An Irish inquiry into the alarming mortality rates among newborns in homes run by churches for single mothers will release its final report on Tuesday, unveiling one of the darkest chapters in the Catholic Church and leading to demands for state compensation.

The Church’s reputation in Ireland has been destroyed by a series of scandals about pedophile priests, asylum abuses, forced baby adoptions and other painful issues.

Pope Francis begged forgiveness for the scandals during the first papal visit to the country in almost four decades in 2018.

The remains of 802 children, from newborns to three-year-olds, were buried between 1925 and 1961 in just one of the so-called Mother and Baby Houses, a 2017 interim report revealed.

Prime Minister Enda Kenny described the cemetery in Tuam, in western Galway County, as a “chamber of horrors”.

The inquiry was launched six years ago, after evidence of an unidentified mass cemetery in Tuam was discovered by local amateur historian Catherine Corless, who said she was haunted by childhood memories of skinny children at home.
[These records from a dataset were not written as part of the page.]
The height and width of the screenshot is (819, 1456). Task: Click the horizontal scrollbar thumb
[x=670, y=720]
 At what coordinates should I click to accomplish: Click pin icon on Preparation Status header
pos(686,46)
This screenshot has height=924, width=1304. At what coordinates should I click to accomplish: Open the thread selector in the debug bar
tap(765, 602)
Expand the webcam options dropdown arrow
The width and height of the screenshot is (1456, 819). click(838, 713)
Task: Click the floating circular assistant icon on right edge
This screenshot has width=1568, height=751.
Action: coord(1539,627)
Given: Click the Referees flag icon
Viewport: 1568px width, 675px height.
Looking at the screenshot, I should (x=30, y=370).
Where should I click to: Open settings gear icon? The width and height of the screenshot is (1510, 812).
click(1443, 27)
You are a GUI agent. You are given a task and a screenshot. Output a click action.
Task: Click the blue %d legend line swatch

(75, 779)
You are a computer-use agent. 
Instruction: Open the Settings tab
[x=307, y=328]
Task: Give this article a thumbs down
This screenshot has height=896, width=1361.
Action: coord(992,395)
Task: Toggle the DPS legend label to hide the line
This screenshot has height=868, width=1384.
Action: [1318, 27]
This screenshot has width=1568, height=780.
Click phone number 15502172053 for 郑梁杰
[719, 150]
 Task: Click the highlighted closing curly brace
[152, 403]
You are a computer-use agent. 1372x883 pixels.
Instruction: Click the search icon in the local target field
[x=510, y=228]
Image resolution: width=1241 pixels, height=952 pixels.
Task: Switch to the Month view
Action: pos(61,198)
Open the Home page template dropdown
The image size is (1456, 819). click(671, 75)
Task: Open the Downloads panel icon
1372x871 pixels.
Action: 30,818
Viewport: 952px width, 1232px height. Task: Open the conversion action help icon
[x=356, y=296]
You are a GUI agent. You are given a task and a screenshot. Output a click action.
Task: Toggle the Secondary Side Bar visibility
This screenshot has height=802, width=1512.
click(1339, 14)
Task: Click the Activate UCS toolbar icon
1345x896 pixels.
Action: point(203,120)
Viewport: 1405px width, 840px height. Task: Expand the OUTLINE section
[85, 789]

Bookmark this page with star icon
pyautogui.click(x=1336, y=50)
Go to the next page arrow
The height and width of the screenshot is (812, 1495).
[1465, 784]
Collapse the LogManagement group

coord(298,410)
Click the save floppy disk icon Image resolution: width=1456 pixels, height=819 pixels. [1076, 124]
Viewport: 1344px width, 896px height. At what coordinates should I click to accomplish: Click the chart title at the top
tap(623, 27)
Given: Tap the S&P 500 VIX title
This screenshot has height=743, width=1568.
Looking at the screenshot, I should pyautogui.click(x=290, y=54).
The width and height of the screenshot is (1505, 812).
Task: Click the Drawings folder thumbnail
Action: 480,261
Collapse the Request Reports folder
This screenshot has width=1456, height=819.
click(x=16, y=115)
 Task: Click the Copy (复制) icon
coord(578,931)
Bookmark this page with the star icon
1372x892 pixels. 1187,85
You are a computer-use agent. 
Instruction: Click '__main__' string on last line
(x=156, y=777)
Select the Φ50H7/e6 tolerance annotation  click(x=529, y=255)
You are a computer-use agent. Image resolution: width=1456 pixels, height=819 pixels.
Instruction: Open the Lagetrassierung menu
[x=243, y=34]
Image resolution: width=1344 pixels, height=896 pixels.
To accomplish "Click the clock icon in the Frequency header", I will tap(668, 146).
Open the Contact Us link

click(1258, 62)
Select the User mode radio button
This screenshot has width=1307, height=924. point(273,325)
The 3,000-page report makes reading difficult, said Deputy Prime Minister Leo Varadkar.

“This was a huge social failure and a huge shame for society to have a stolen generation of children who did not have the education they were supposed to have,” he told RTE national broadcaster on Monday.

Relatives claimed that the babies were mistreated because they were born to single women who, like their children, were seen as a blot on Ireland’s image as a devout Catholic nation.

Government records show that the death rate of children in homes where tens of thousands of women, including victims of rape, were sent to give birth, was often more than five times that of married parents.

“My heart is broken for every survivor,” said Anna Corrigan, whose two brothers John and William Dolan died at the home of single mothers in Tuam.

“We hope, as we always expect, truth, justice, accountability, resulting in prosecutions should they arise and compensation for survivors,” she told Reuters on Tuesday, before the report was published.

The Church administered many social services in Ireland in the 20th century. Although run by nuns, the houses received state funding and, like adoption agencies, were also regulated by the state.

Although Irish voters have overwhelmingly approved abortion and gay marriage in referendums in recent years, the scandal of the mother and baby house has revived anguish over how women and children were treated in the not-too-distant past.

The houses were the subject of the 2013 Oscar-nominated film Philomena, which recorded Philomena Lee’s failed efforts to find the son she was forced to give up when she was a single teenager.